# Meta Llama 3.1 8B Instruct Experiments 

We need to start by importing all necessary modules.

In [1]:
from langchain.prompts import PromptTemplate
from langchain.chains.retrieval_qa.base import RetrievalQA
from langchain.text_splitter import RecursiveCharacterTextSplitter
from langchain.document_loaders import PyPDFLoader, PyPDFDirectoryLoader
from langchain_core.documents.base import Document
from langchain_huggingface import HuggingFaceEmbeddings
from langchain_pinecone import PineconeVectorStore
from langchain_ollama import OllamaLLM
import pinecone

from typing import List
import os

  from tqdm.autonotebook import tqdm


## Simple Langchain Experiment

First, we need to initialize a simple test prompt.

In [2]:
template = '''Please give me a trivia fact about the {model_name} deep learning model.'''
prompt = PromptTemplate.from_template(template=template)
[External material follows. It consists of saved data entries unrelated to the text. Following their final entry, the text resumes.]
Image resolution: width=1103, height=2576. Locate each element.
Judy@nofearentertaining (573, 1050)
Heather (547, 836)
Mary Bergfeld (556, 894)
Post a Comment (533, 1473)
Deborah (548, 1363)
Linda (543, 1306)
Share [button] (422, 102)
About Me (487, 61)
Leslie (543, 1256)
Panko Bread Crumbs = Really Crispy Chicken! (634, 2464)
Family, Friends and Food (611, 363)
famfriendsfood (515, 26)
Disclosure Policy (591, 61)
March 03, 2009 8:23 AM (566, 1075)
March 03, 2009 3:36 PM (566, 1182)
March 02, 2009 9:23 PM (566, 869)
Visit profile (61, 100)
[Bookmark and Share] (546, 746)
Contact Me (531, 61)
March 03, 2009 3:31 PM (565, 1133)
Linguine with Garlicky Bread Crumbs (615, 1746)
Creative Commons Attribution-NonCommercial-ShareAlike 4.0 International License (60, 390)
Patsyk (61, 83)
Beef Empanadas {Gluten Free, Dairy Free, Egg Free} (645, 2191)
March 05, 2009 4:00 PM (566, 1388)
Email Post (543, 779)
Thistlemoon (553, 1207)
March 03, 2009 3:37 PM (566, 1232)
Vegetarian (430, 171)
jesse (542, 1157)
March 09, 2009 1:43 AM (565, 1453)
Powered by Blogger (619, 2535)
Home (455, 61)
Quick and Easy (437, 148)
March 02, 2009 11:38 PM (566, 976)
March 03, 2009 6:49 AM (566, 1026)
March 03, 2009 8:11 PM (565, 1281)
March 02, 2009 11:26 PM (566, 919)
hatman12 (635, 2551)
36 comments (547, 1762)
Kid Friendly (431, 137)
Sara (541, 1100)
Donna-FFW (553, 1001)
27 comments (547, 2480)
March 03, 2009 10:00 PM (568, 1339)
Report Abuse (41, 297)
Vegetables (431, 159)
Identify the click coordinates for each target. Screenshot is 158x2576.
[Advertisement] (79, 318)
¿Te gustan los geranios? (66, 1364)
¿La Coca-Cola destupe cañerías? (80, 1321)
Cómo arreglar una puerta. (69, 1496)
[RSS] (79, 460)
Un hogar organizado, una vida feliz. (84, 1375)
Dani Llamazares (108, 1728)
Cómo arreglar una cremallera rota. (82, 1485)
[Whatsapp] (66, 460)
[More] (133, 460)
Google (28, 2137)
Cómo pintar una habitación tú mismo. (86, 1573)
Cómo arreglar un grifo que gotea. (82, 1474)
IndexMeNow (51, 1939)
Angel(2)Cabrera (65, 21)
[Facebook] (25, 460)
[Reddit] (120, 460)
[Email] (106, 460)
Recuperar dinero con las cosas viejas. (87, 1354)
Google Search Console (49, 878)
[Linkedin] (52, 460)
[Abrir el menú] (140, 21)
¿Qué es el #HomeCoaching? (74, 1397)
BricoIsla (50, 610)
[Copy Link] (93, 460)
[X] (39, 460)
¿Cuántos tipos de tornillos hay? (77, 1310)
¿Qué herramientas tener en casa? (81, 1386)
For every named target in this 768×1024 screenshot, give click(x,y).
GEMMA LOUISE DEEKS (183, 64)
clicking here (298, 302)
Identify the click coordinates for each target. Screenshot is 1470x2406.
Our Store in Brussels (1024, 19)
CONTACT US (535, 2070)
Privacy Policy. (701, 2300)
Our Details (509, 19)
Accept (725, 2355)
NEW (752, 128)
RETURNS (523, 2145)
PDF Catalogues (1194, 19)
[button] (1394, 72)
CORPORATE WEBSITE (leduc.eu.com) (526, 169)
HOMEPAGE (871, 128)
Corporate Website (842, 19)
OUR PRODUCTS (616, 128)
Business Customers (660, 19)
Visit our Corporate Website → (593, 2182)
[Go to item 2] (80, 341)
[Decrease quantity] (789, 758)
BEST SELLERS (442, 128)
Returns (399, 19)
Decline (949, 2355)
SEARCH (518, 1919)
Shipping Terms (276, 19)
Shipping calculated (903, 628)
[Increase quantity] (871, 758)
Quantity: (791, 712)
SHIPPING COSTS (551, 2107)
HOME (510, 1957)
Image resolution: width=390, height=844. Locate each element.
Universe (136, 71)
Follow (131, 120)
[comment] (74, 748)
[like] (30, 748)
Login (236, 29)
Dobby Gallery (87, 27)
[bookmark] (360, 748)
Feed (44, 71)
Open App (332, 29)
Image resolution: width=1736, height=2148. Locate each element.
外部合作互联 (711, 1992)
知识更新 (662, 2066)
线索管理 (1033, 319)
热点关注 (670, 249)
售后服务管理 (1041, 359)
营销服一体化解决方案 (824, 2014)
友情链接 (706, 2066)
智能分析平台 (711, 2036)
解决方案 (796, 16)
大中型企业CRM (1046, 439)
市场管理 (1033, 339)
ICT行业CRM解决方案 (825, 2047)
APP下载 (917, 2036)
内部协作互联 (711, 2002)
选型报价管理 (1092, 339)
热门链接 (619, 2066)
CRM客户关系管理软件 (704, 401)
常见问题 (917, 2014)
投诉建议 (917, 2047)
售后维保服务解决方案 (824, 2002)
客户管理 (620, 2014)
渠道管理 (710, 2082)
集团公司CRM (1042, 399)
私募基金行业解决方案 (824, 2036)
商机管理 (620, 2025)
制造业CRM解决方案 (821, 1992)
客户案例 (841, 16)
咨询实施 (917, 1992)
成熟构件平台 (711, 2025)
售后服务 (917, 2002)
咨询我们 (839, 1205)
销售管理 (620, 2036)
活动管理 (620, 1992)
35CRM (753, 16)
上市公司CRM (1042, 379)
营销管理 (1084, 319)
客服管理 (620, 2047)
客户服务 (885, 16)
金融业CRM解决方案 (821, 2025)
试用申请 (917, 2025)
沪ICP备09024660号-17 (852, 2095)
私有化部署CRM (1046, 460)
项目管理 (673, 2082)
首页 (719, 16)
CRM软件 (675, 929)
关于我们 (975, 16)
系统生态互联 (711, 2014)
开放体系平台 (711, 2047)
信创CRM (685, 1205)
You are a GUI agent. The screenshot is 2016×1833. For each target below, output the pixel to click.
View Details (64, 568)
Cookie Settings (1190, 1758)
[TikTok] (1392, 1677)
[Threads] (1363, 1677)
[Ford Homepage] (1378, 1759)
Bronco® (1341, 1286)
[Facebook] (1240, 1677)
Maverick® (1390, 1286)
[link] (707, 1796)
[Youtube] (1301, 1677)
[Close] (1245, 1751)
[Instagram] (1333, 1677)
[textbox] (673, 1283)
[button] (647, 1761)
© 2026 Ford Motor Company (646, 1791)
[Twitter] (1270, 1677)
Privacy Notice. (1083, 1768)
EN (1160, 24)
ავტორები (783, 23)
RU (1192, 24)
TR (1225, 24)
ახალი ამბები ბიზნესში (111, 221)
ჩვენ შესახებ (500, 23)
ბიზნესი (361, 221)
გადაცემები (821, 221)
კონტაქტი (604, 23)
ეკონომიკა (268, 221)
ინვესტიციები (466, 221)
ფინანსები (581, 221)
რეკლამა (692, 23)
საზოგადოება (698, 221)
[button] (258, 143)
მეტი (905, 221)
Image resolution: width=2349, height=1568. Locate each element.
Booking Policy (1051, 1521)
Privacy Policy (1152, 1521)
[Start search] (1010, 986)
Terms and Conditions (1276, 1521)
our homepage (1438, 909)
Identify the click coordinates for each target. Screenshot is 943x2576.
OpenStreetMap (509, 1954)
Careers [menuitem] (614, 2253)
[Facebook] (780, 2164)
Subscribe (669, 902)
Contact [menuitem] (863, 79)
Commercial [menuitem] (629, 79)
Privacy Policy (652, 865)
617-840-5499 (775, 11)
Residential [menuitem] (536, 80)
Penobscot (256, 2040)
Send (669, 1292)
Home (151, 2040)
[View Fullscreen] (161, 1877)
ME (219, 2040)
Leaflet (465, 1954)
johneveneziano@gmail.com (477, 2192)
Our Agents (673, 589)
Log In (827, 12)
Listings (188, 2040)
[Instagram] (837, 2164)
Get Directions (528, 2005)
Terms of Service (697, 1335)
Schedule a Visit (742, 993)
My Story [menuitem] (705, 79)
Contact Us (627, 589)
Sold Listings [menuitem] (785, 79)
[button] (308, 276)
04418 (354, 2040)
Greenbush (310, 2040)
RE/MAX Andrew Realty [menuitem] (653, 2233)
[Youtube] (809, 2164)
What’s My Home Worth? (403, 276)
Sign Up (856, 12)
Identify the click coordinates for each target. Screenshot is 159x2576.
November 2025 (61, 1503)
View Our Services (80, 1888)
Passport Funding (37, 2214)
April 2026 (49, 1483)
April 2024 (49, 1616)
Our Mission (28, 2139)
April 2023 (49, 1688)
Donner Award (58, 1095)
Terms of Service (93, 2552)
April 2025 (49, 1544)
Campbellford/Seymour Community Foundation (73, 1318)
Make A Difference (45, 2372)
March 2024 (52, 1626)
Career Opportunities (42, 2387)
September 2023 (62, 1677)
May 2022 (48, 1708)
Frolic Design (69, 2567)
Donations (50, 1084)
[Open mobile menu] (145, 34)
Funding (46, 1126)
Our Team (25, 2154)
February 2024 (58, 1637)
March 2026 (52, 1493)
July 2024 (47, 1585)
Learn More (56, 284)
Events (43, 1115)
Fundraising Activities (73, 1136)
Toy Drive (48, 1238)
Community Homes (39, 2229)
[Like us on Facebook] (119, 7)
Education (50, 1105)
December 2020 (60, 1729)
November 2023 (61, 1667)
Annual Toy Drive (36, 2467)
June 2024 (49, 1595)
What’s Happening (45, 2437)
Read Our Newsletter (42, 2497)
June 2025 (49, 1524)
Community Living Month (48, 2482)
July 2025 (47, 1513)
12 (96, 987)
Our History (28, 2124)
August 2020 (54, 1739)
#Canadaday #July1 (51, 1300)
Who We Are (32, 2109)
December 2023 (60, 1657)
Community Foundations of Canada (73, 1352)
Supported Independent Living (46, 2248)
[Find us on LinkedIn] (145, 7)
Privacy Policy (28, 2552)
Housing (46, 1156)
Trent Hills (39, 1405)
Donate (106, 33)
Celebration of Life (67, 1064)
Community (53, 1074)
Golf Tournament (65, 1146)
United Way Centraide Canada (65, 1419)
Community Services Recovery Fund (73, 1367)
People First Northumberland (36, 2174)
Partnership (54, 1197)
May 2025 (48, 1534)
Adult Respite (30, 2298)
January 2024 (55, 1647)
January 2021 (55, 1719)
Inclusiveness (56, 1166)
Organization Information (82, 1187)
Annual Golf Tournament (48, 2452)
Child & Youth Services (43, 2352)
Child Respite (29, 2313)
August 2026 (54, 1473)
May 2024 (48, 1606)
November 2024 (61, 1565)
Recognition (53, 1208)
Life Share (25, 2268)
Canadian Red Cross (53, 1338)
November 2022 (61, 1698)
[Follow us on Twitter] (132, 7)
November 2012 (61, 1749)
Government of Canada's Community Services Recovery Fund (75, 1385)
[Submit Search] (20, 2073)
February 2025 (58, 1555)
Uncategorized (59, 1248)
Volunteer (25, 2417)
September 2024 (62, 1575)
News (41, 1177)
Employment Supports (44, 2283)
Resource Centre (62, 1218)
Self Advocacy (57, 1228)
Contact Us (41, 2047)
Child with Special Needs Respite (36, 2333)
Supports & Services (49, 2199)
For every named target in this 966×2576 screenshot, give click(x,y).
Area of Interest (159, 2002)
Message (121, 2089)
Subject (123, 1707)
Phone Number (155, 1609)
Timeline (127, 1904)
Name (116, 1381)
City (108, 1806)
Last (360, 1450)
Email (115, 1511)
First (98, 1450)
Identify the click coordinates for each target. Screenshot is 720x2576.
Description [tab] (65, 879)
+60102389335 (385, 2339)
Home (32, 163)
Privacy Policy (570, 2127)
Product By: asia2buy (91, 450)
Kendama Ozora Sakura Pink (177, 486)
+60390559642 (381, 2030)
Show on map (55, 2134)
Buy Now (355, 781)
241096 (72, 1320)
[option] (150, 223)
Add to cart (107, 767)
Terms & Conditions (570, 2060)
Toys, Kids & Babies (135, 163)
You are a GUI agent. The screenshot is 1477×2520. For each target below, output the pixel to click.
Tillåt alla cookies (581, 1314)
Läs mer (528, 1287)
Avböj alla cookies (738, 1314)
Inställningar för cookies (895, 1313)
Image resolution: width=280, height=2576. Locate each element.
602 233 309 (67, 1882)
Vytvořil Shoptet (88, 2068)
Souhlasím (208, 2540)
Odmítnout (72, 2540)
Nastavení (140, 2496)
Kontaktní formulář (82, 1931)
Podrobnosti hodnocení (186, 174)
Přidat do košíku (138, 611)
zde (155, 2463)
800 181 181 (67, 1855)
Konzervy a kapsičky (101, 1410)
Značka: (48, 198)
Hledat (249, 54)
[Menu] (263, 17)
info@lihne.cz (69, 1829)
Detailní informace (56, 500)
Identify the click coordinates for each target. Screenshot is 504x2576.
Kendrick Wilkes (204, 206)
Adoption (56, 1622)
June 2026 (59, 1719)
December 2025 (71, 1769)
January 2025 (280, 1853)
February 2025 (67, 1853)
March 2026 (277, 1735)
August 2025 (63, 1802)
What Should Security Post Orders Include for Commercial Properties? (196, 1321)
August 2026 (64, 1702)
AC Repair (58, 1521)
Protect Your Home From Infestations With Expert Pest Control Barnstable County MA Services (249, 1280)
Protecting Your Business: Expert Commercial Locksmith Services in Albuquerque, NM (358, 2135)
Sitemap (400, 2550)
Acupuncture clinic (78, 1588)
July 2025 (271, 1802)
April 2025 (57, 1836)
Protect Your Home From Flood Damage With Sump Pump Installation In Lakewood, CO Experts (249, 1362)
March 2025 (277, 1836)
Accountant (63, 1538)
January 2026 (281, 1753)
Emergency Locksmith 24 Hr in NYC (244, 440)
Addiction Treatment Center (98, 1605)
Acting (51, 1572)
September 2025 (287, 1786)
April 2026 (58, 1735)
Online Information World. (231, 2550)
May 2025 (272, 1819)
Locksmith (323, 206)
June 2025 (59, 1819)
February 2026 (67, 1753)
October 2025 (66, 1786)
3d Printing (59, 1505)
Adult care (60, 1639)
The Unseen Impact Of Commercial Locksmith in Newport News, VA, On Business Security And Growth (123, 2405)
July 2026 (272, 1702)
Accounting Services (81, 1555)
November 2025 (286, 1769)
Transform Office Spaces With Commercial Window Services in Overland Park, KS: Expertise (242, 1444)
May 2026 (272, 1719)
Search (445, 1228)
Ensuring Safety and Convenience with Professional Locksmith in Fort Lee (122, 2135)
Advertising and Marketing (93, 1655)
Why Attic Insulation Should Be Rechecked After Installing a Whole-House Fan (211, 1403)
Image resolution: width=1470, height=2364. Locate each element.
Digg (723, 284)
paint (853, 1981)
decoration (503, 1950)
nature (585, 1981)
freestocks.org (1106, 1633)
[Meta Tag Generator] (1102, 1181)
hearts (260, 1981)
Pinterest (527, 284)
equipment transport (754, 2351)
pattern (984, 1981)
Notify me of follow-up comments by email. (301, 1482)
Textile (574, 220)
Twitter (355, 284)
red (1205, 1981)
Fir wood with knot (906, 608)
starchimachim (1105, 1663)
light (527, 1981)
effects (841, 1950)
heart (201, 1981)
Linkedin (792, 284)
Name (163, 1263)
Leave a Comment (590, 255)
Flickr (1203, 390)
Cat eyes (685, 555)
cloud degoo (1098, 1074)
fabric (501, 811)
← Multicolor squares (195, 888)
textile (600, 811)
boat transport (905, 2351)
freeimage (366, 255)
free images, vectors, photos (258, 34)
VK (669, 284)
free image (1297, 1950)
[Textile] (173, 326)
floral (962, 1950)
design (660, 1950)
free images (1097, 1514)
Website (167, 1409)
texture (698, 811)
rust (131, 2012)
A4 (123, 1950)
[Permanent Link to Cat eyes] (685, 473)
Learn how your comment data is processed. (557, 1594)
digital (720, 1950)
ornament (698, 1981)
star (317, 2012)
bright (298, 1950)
Next, we should initialize an instance of Meta's Llama 3.1 model.

In [3]:
model = OllamaLLM(model='llama3.1:8b')

Now, we should create a chain.

In [4]:
chain = prompt | model

Lastly, we should invoke the chain using some input argument.

In [5]:
model_name = 'Multilayer Perceptron (MLP)' # change to whatever your preferred DL model is
# --------------------------------------------------------------------------------------

answer = chain.invoke({'model_name': model_name})
print(answer)

Here's a trivia fact:

The Multilayer Perceptron (MLP), also known as a feedforward neural network, was first introduced in a 1943 paper by Warren McCulloch and Walter Pitts, two neuroscientists who proposed the basic architecture of artificial neurons and their connections. However, the modern MLP model that we know today, with its backpropagation training algorithm, was popularized by David Rumelhart, Geoffrey Hinton, and Yann LeCun in their 1986 paper "Backpropagation: Theory, Architectures, and Applications".


## RAG Experiment

Next, we define a function that extracts data from a PDF file and then use it on the Medical Encyclopedia to be used as the knowledge base.

In [6]:
def extract_data(path: str) -> List[Document]:
    '''
    Extracts data from the PDF at the passed path.

    Inputs:
        path: a filepath to the PDF to be extracted from.

    Returns:
        docs: a list of Document objects containing the extracted data.
    '''
    
    loader = PyPDFDirectoryLoader(path=path)
    docs = loader.load()

    return docs

In [7]:
data = extract_data('../data/')

Now, we define a function to split the extracted data into text chunks and use it.

In [8]:
def split_text(data: List[Document]) -> List[Document]:
    '''
    Splits the input data into text chunks.

    Inputs:
        data: a list of Document objects containing data extracted from a PDF.

    Returns:
        chunks: a list of Document objects containing text chunks.
    '''

    splitter = RecursiveCharacterTextSplitter(chunk_size=500, chunk_overlap=20)
    chunks = splitter.split_documents(data)

    return chunks

In [9]:
chunks = split_text(data=data)

At this point, we need to download an embedding model from Hugging Face.

In [10]:
embedding_model = HuggingFaceEmbeddings(model_name='sentence-transformers/all-MiniLM-L6-v2')



In [11]:
embedding_model

HuggingFaceEmbeddings(client=SentenceTransformer(
  (0): Transformer({'max_seq_length': 256, 'do_lower_case': False}) with Transformer model: BertModel 
  (1): Pooling({'word_embedding_dimension': 384, 'pooling_mode_cls_token': False, 'pooling_mode_mean_tokens': True, 'pooling_mode_max_tokens': False, 'pooling_mode_mean_sqrt_len_tokens': False, 'pooling_mode_weightedmean_tokens': False, 'pooling_mode_lasttoken': False, 'include_prompt': True})
  (2): Normalize()
), model_name='sentence-transformers/all-MiniLM-L6-v2', cache_folder=None, model_kwargs={}, encode_kwargs={}, multi_process=False, show_progress=False)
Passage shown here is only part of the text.